Il devait en coûter à Monseigneur de ne plus pouvoir aller à l’Opéra, son théâtre favori, où il se plaisait à conduire la Duchesse de Bourgogne, tandis que, par scrupule, le Duc de Bourgogne demeurait à Versailles. Mais pendant la période des grands froids, l’Opéra avait dû fermer, et lorsque les représentations reprirent au printemps, la misère et la surexcitation à Paris étaient si grandes qu’il y eut, sur le passage de Monseigneur, populaire cependant à Paris, des incidens pénibles. Un soir d’avril qu’il y avait mené la Duchesse de Bourgogne et celui qu’on appelait le roi d’Angleterre, ainsi que plusieurs dames, dans trois carrosses, des femmes du peuple s’attroupent et arrêtent les carrosses, « criant au pain et montrant celui qu’elles mandaient[2]. » Monseigneur ne put se dégager qu’en leur jetant par les portières quelque argent. Il fallut éviter le retour de ces scènes et se contenter des comédies à Versailles. Du 22 décembre 1708 au 16 mars 1709, les comédiens ordinaires du Roi ne s’y transportèrent pas moins de vingt-deux fois, le registre de la Comédie-Française en fait foi. Ils y jouaient tantôt la tragédie, tantôt la comédie, tantôt Phèdre et le C… imaginaire, tantôt Tartuffe et Turcaret, alors dans sa nouveauté. La période des grands froids, où le théâtre était fermé à Paris, n’arrêta pas leurs voyages. Ils s’y transportaient en plusieurs carrosses, à leurs frais, et le coût de chaque voyage est soigneusement noté sur leur registre[3]. Au commencement de l’année 1710, la Duchesse de Bourgogne, qui arrivait au terme d’une grossesse, fit même construire un théâtre dans sa salle à manger afin de pouvoir assister plus facilement aux représentations. On ne s’y divertissait pas seulement à entendre des farces comme l’Avocat Patelin, mais on y écoutait avec plaisir le Misanthrope, Britannicus, Polyeucte. Dans le choix du répertoire qu’on représentait devant elle, la Princesse faisait preuve de goût.
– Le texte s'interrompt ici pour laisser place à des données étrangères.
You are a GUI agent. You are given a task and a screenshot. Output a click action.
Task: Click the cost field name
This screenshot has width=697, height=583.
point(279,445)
Elle aimait également la musique, et Sourches nous dit qu’un jour « le Roi revenant de Trianon passa chez elle où il trouva une bien belle symphonie composée de des Costeaux pour la flûte allemande,

  1. Correspondance de la marquise d’Huxelles avec le marquis de Lagarde. Bibliothèque du musée Calvet à Avignon.
  2. Ibid.
  3. Bibliothèque du Théâtre-Français. Registre des comédiens ordinaires du Roi.